The following text is an example of a prompt and the response:
Prompt: What do you mean? How am I supposed to vindicate myself of this ridiculous accusation? Question: polite or impolite?
Response: Impolite
The following table summarizes the score we obtained for the NeMo models. An explanation of the performance metrics can be found here.
Table 8. Score summary
Model | Label | Precision | Recall | F1 |
NeMo GPT-345M | Polite | 95.36 | 93.51 | 94.43 |
Impolite | 93.29 | 95.21 | 94.24 | |
NeMo GPT-2B-001 | Polite | 94.67 | 92.21 | 93.42 |
Impolite | 92 | 94.52 | 93.24 | |
NeMo GPT 20B | Polite | 94.08 | 92.86 | 93.46 |
NeMo GPT 20B | Impolite | 92.57 | 93.84 | 93.2 |
Measuring the accuracy of LLMs is vital for assessing their performance, comparing different models, and tracking progress in the field of NLP. It will guide users in determining which foundation model to use for further customization and fine-tuning. Additionally, accurate evaluation metrics validate research findings, aid in model optimization, and address potential biases or ethical concerns. Ultimately, accurate assessment ensures informed and responsible deployment of LLMs in diverse real-world applications.

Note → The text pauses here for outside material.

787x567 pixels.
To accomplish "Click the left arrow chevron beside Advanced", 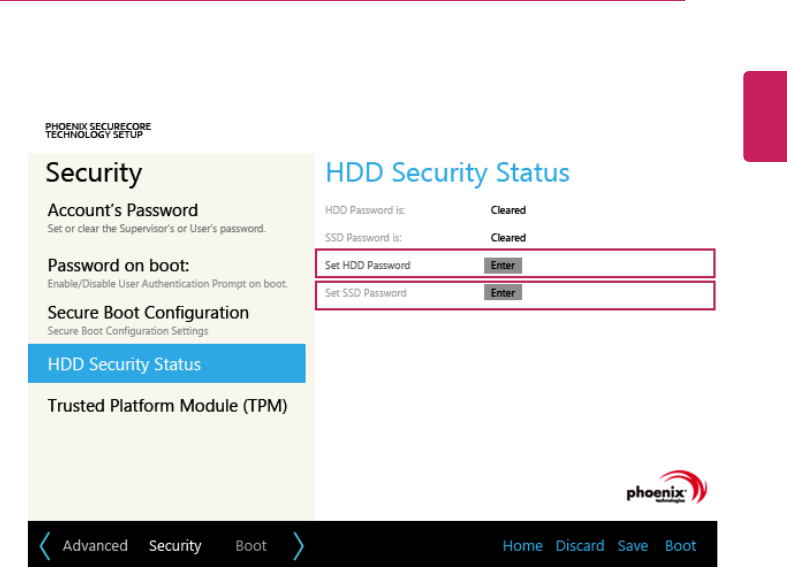I will (x=44, y=546).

Every day, newer and better-performing LLM models are being released. Furthermore, the evaluation metrics for LLMs have evolved over time to tackle the unique challenges posed by these intricate models and to assess their performance more effectively across a wide spectrum of natural language processing tasks. Our validation primarily focused on publicly available NeMo models. In the future, we will update this section to incorporate recently released models using metrics and tools that are widely recognized and accepted in the field. We will also update the section to demonstrate deployment of other open-source available models from HuggingFace using Triton Inference Server.